Expression of Cell Adhesion Molecules at the Collapse and Recovery of Haematopoiesis in Bone Marrow of Mouse

Abstract

After bone marrow transplantation (BMT) and lethal irradiation, vascular endothelial cells play an important role in the homing of haematopoietic cells and recovery of haematopoiesis. We investigated the expression of mucosal addressin cell adhesion molecule-1 (MAdCAM-1), vascular cell adhesion molecule-1 (VCAM-1) and fibronectin in the endothelial cells of bone marrow in a collapsed state after lethal irradiation and in a recovery state after BMT in mice.

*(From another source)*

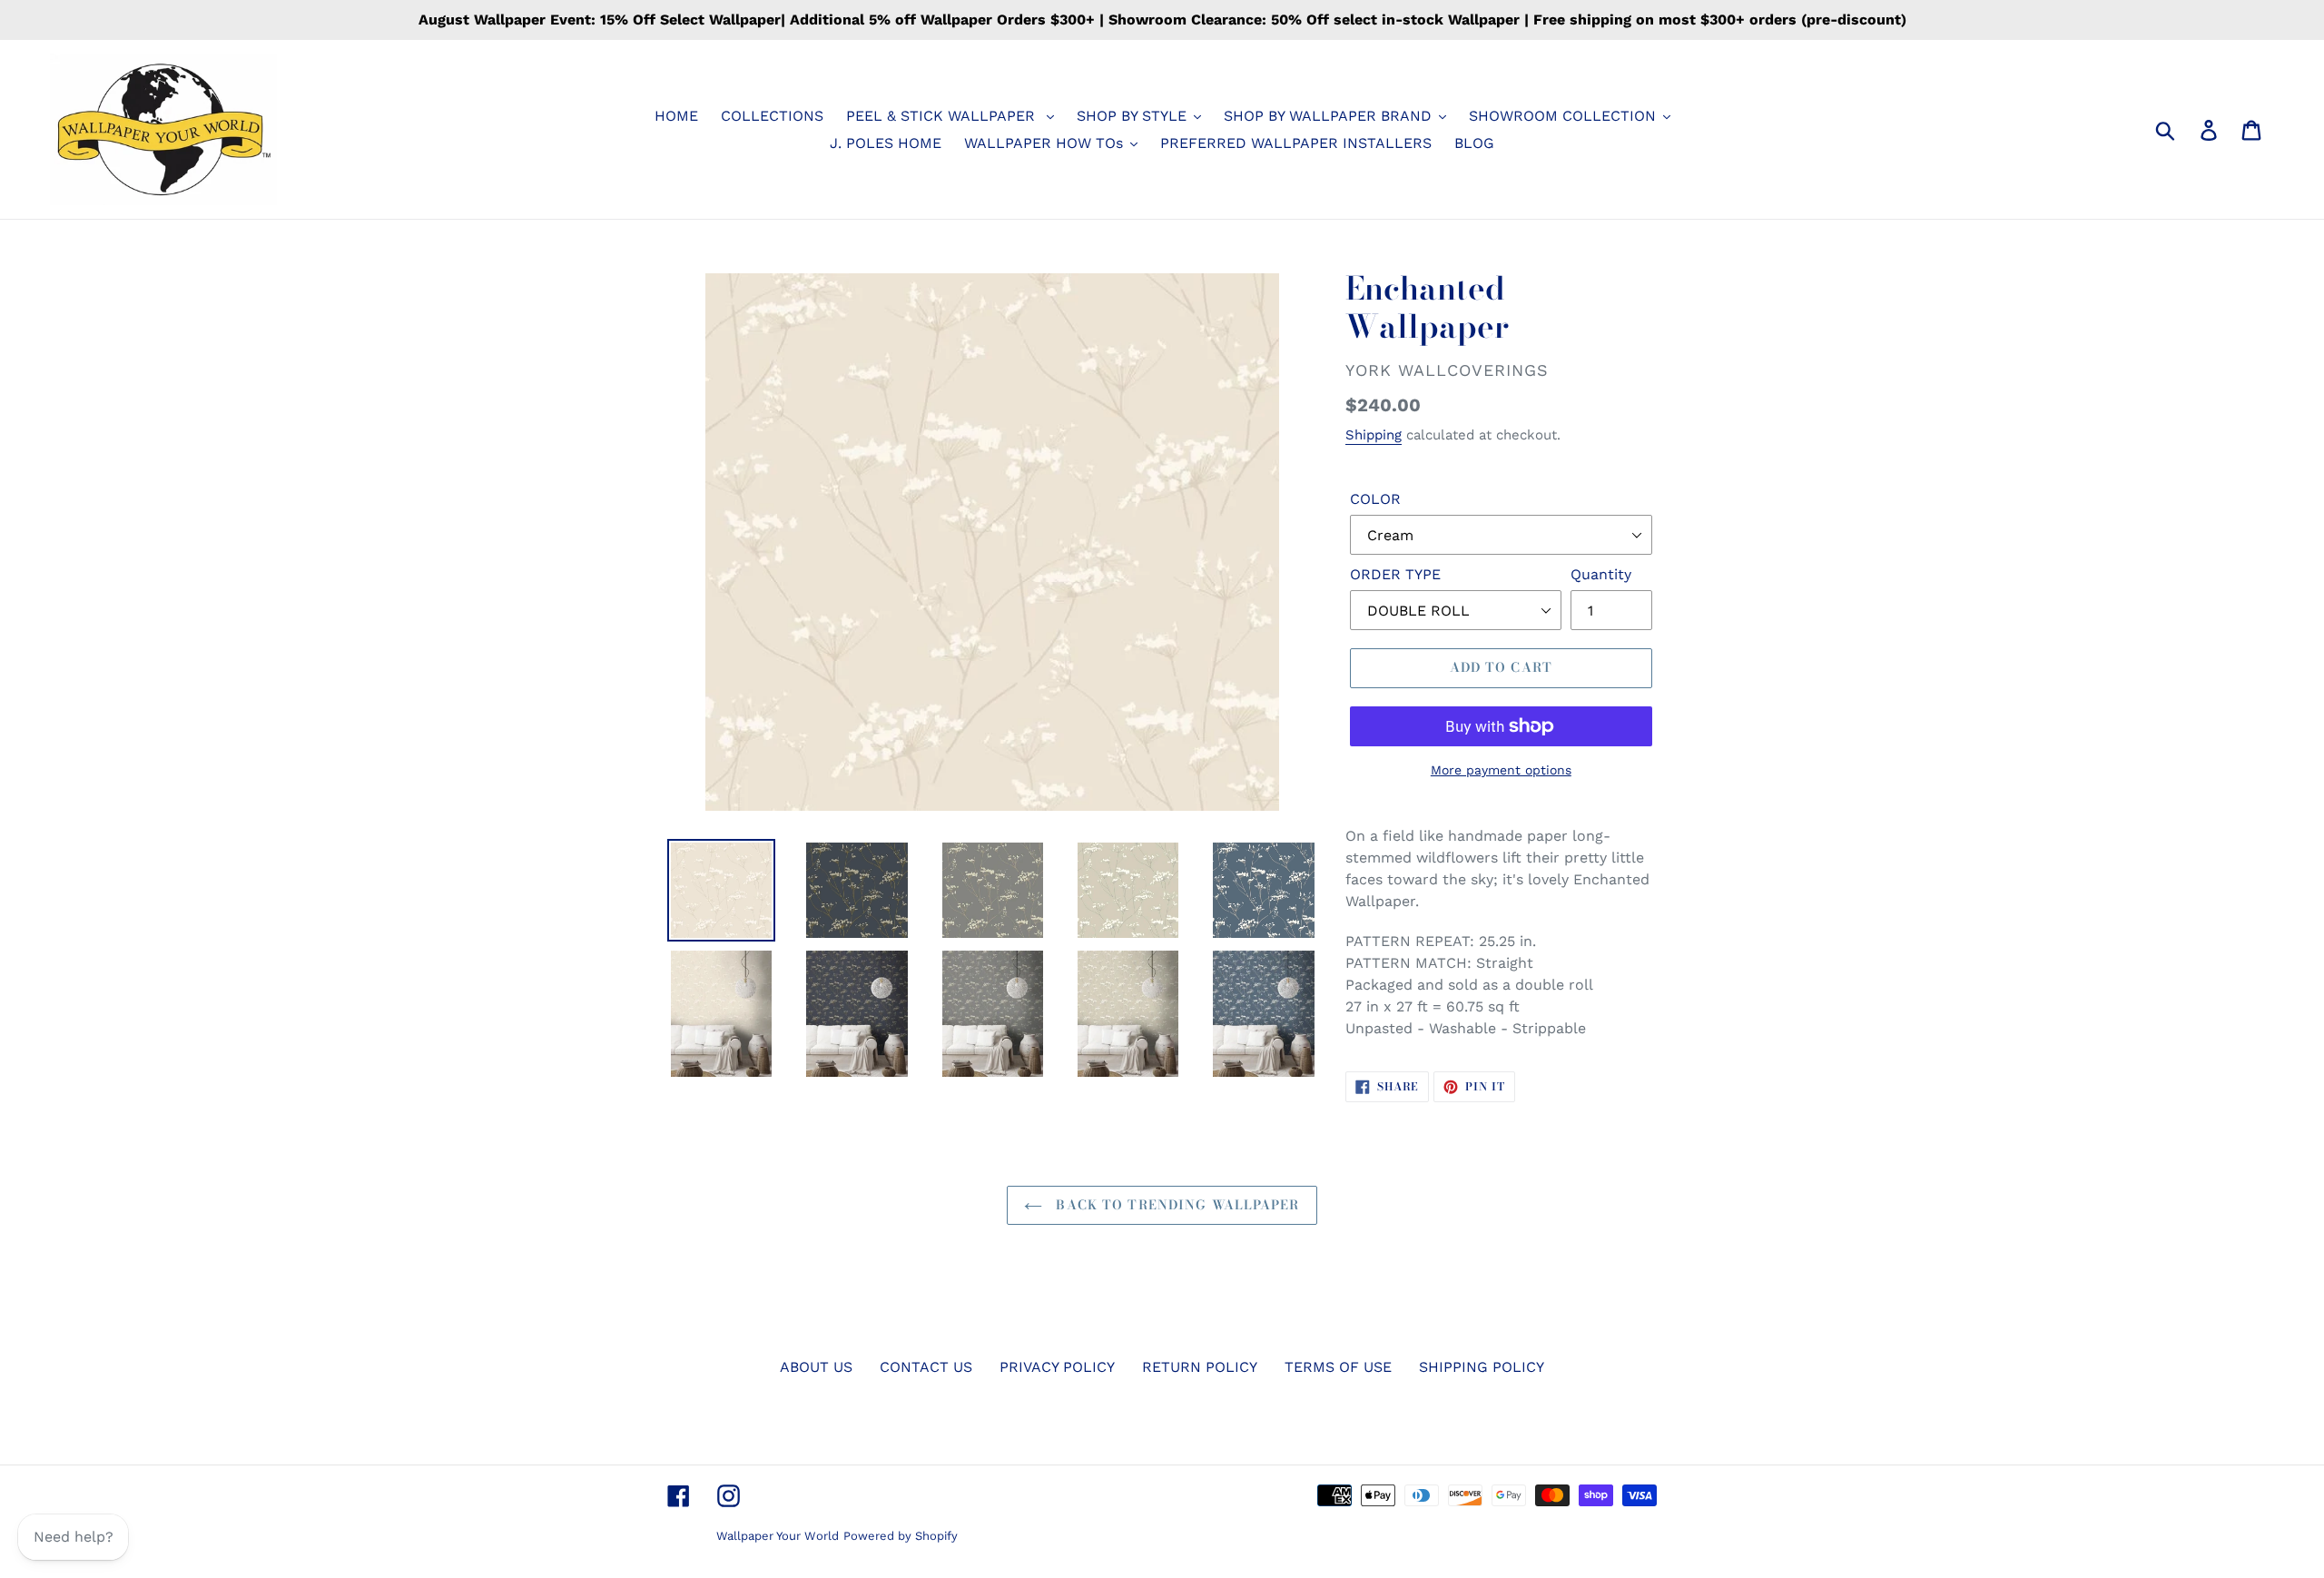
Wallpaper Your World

After lethal irradiation, the expression of MAdCAM-1, VCAM-1 and fibronectin increased on the luminal surface of endothelial cells. In the recovery state, the expression of MAdCAM-1 and VCAM-1 was increased from 2 to 4 days after BMT, but fibronectin levels remained constant, except for a temporary increase at 4 days after BMT. The number of homing cells, however, was markedly decreased in parallel with the reduction in the haematopoietic compartment at 2 and 4 days after lethal irradiation. Next, to analyse the influence of fibronectin expression after BMT on homing activity, we performed double BMT experiment. The number of homing cells in double BMT experiment maintained high level from 2 h to 2 days after secondary BMT. Our data suggest that homing of bone marrow cells is activated until fibronectin-mediated endothelial cell repair and that transplanted haematopoietic stem/progenitor cells inhibit fibronectin expression for endothelial cell repair until the homing is completed. Therefore, the homing of haematopoietic cells in bone marrow depends on the condition of the bone marrow endothelial cells, as well as the cell adhesion molecules.